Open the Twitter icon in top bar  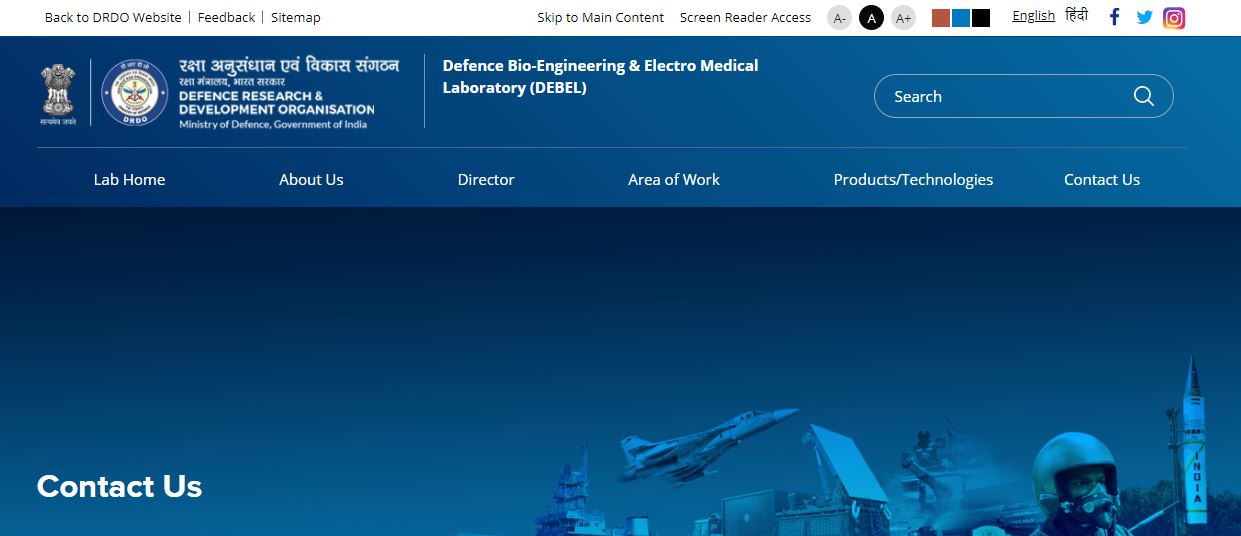(1144, 17)
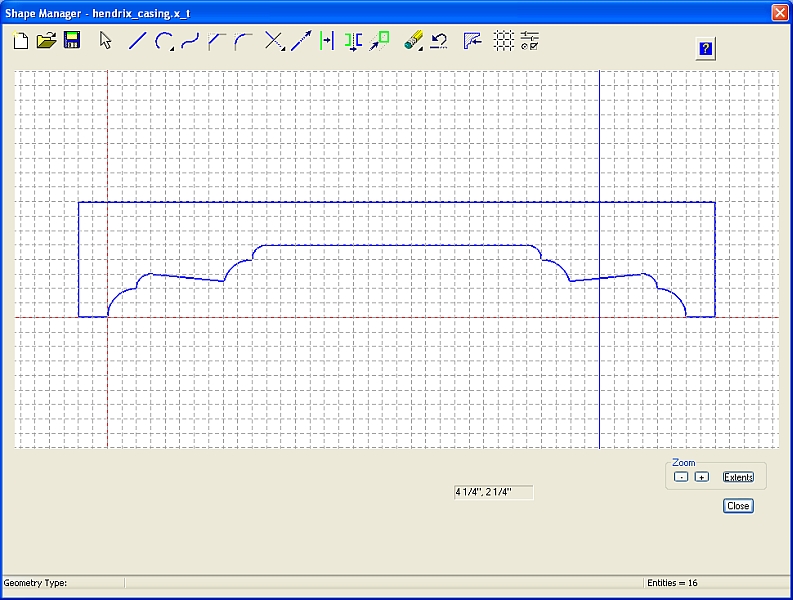The width and height of the screenshot is (793, 600).
Task: Click the New shape file icon
Action: [x=21, y=41]
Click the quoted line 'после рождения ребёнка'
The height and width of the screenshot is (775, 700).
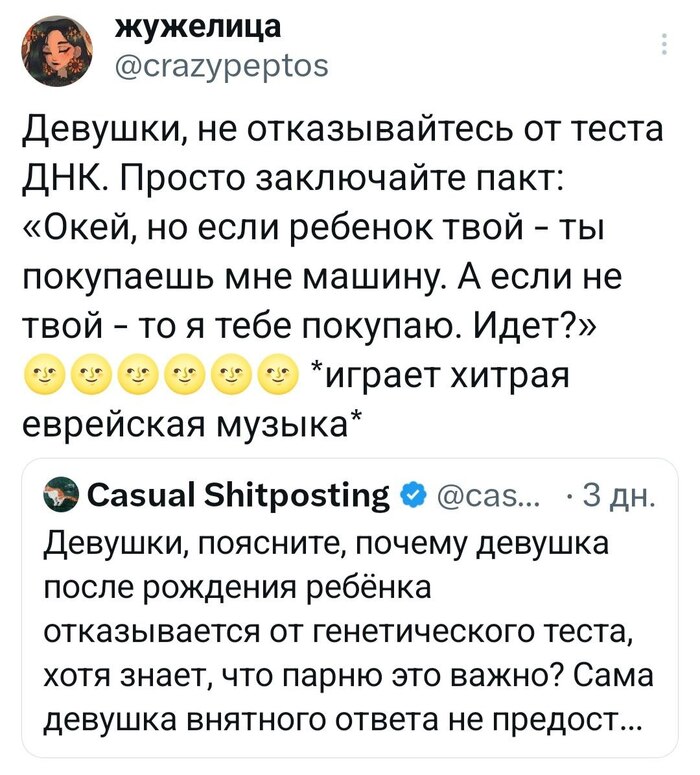(x=237, y=587)
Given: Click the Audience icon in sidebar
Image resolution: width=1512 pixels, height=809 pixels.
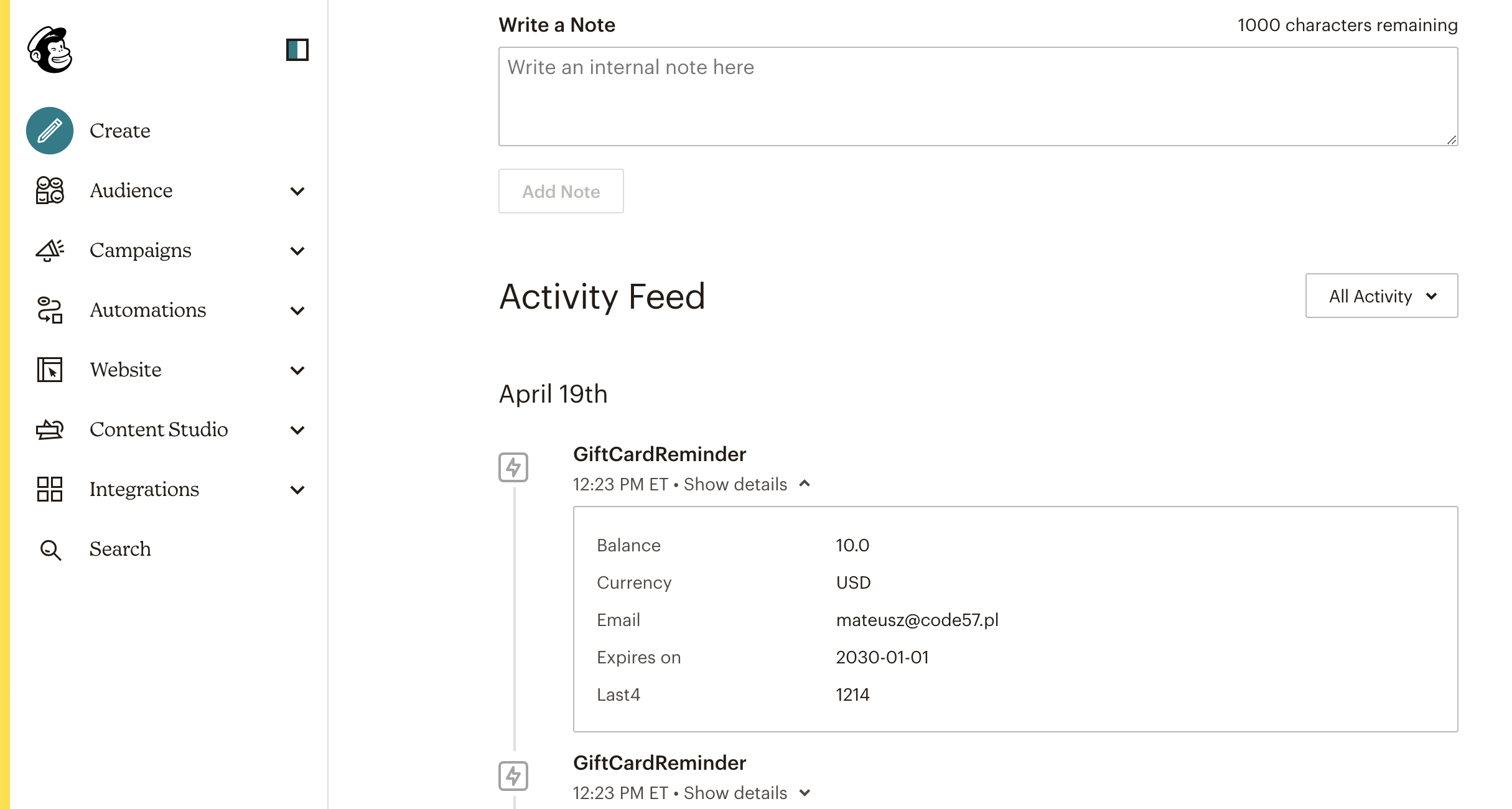Looking at the screenshot, I should tap(50, 190).
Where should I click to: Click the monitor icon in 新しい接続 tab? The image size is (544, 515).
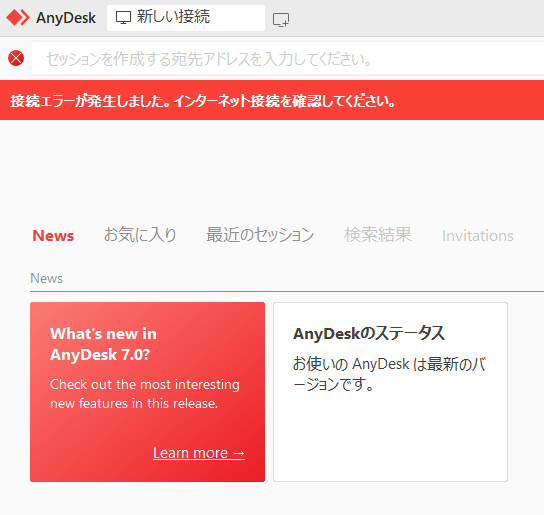coord(123,17)
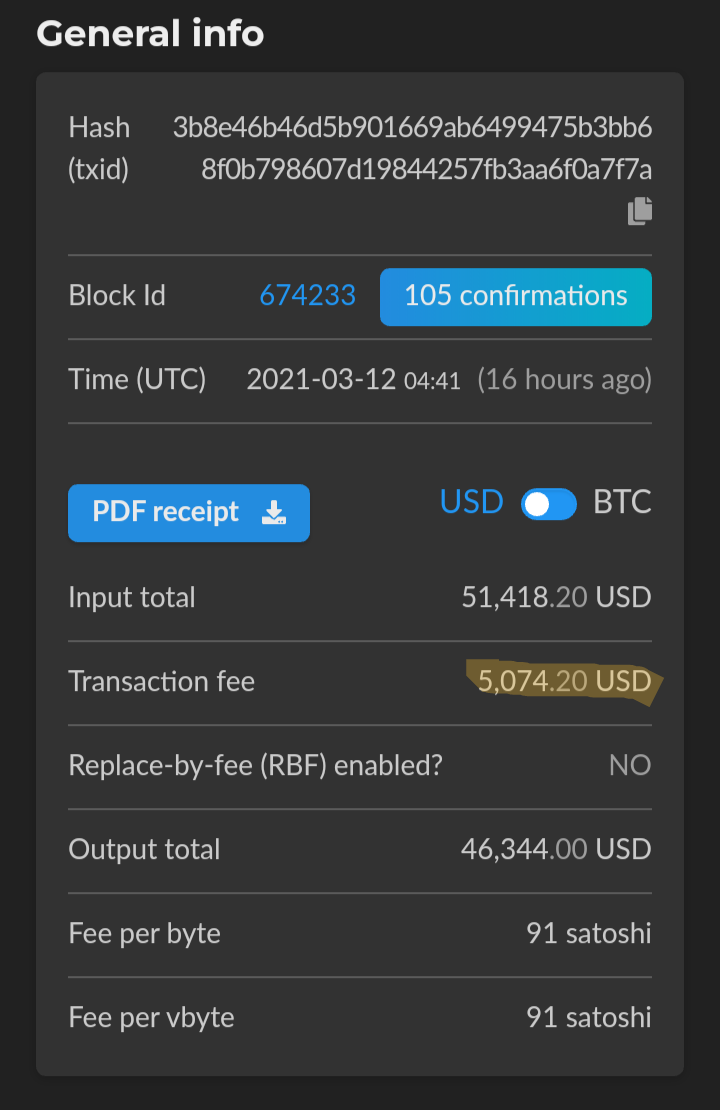
Task: Click the General info heading
Action: point(150,33)
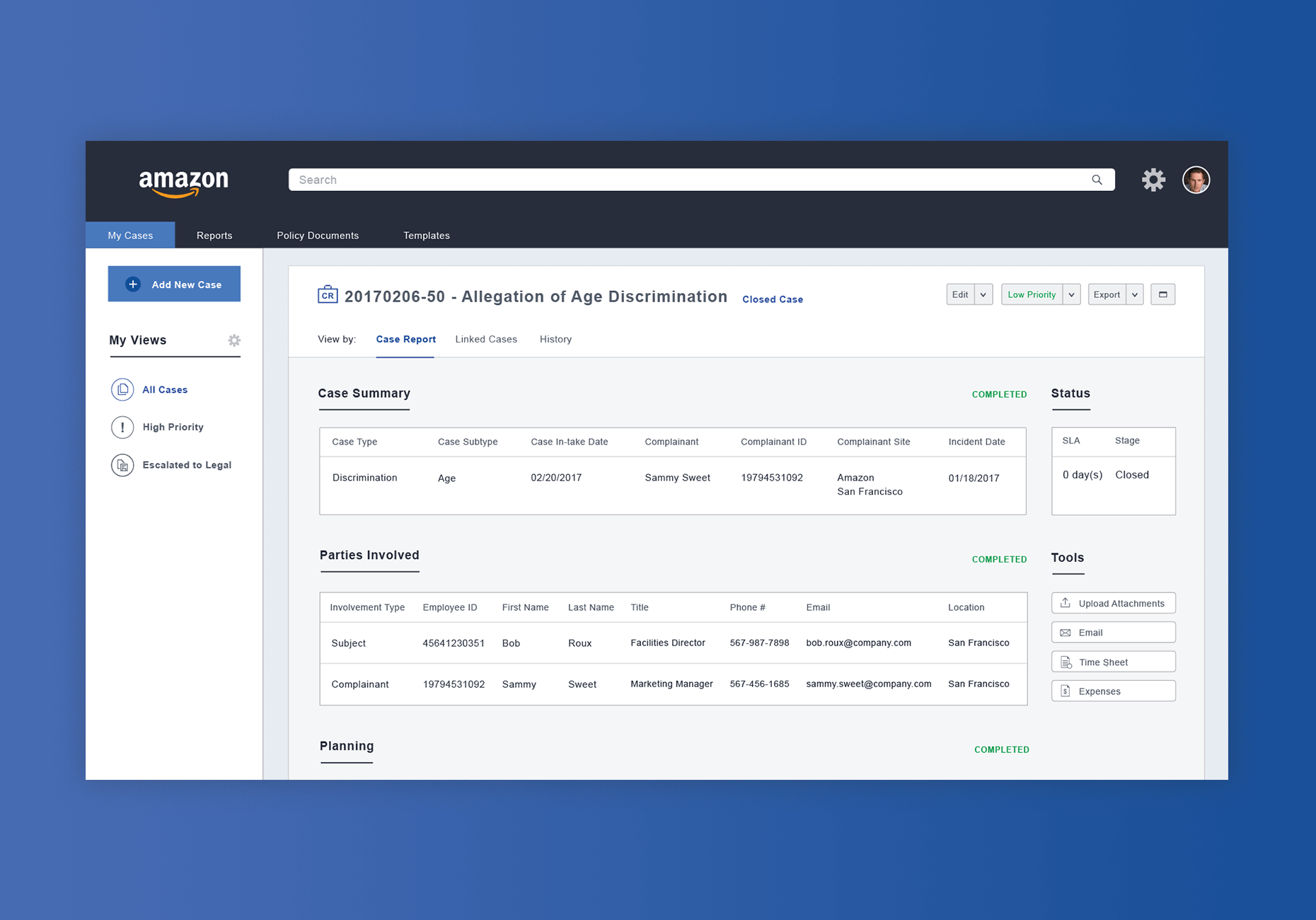Switch to Linked Cases view

pyautogui.click(x=486, y=340)
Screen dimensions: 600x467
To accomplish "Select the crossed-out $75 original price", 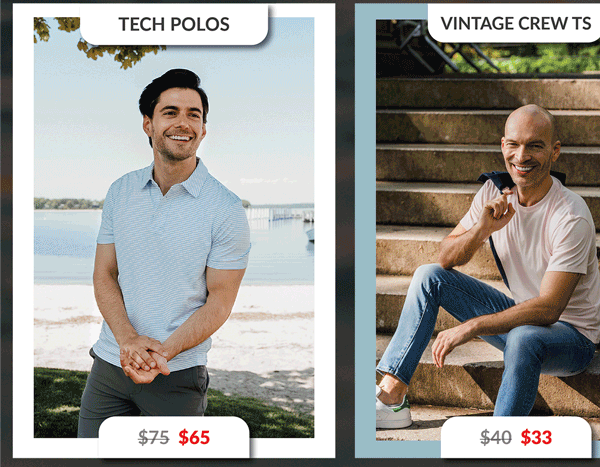I will coord(153,438).
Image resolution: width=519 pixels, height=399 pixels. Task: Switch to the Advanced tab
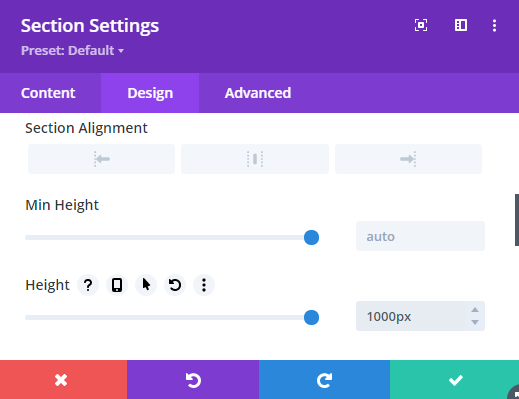258,93
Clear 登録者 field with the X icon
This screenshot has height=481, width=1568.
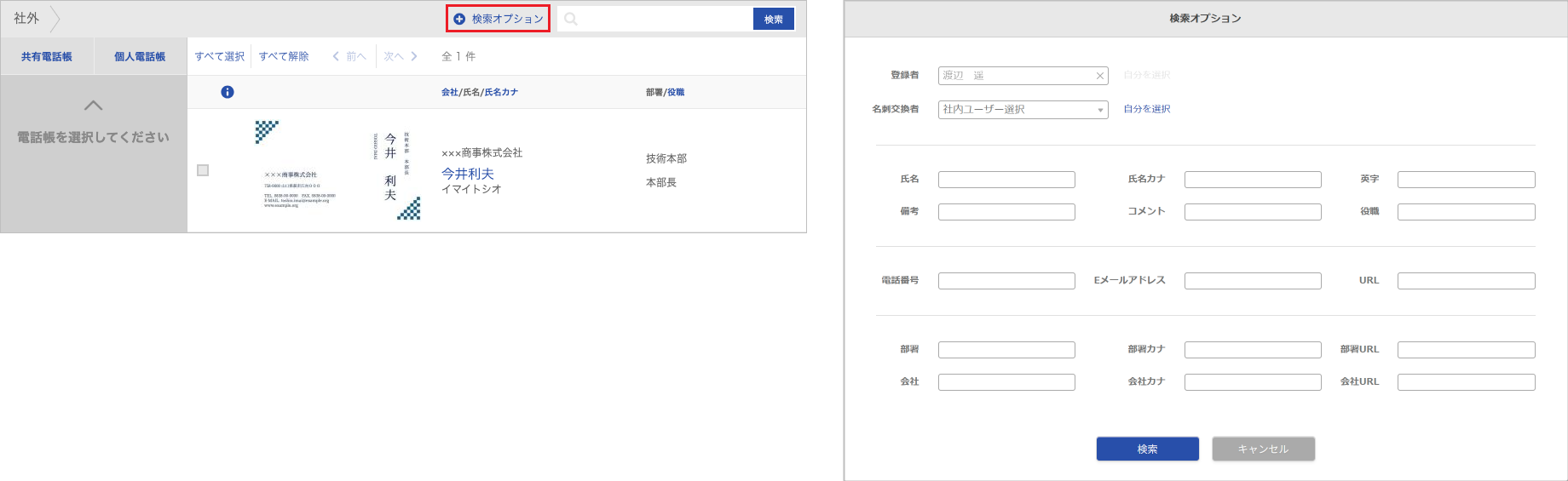pyautogui.click(x=1099, y=76)
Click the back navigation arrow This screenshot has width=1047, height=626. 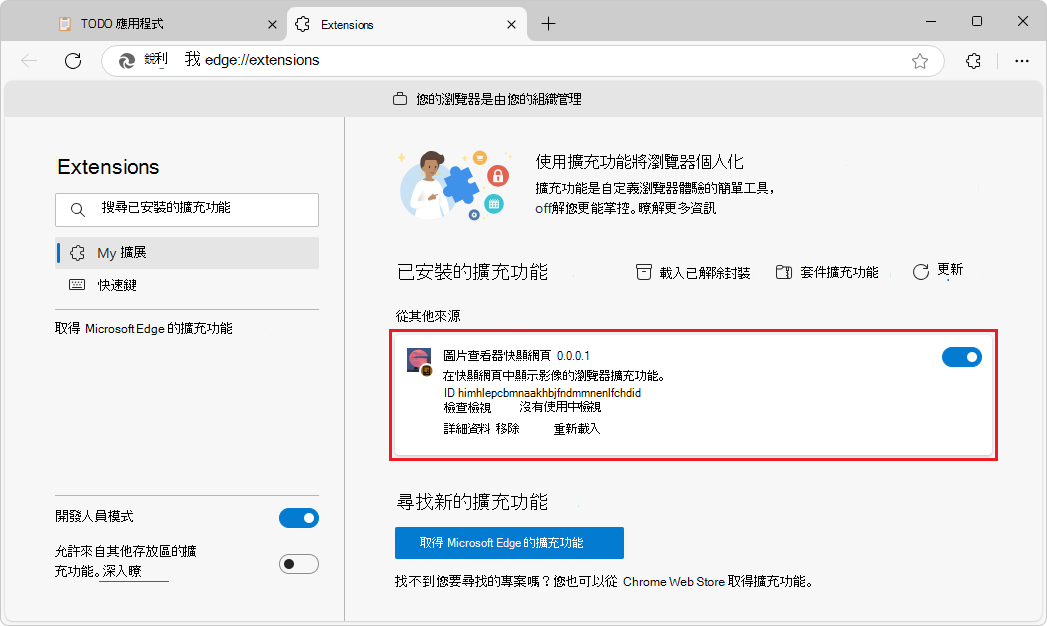click(x=28, y=60)
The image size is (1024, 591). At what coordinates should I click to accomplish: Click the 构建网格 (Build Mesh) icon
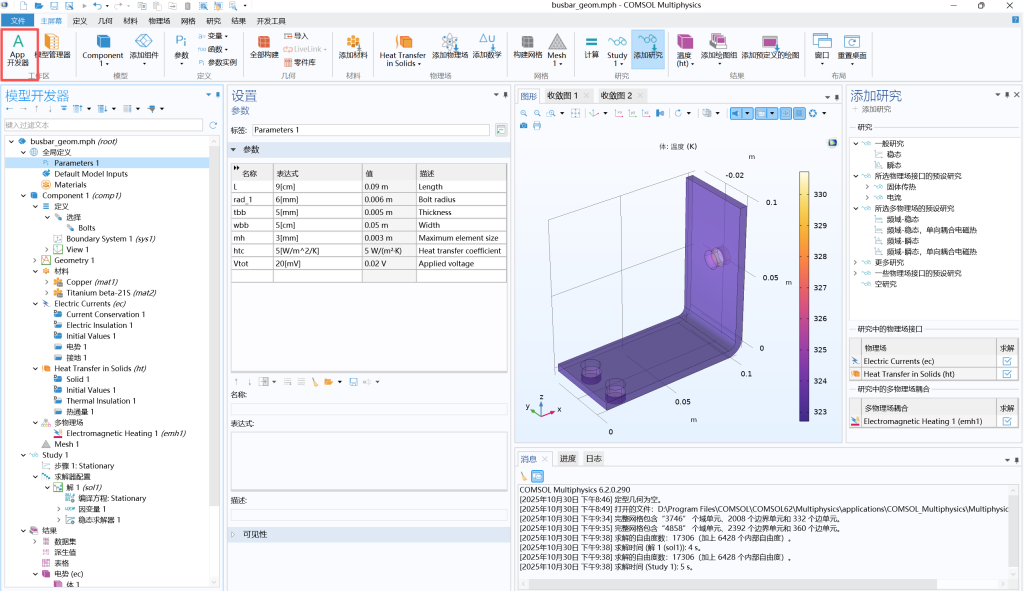click(527, 46)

::::

From the material above, reproduce only what runs from the line holding "Where should I" down to the line holding "Screen dimensions: 600x467", both included, pictures excluded.

Where should I click to: Click the monitor icon in 新しい接続 tab? The image size is (544, 515).
coord(123,17)
Task: Click the General info heading
Action: point(150,33)
Switch to Linked Cases view

pyautogui.click(x=486, y=340)
Screen dimensions: 600x467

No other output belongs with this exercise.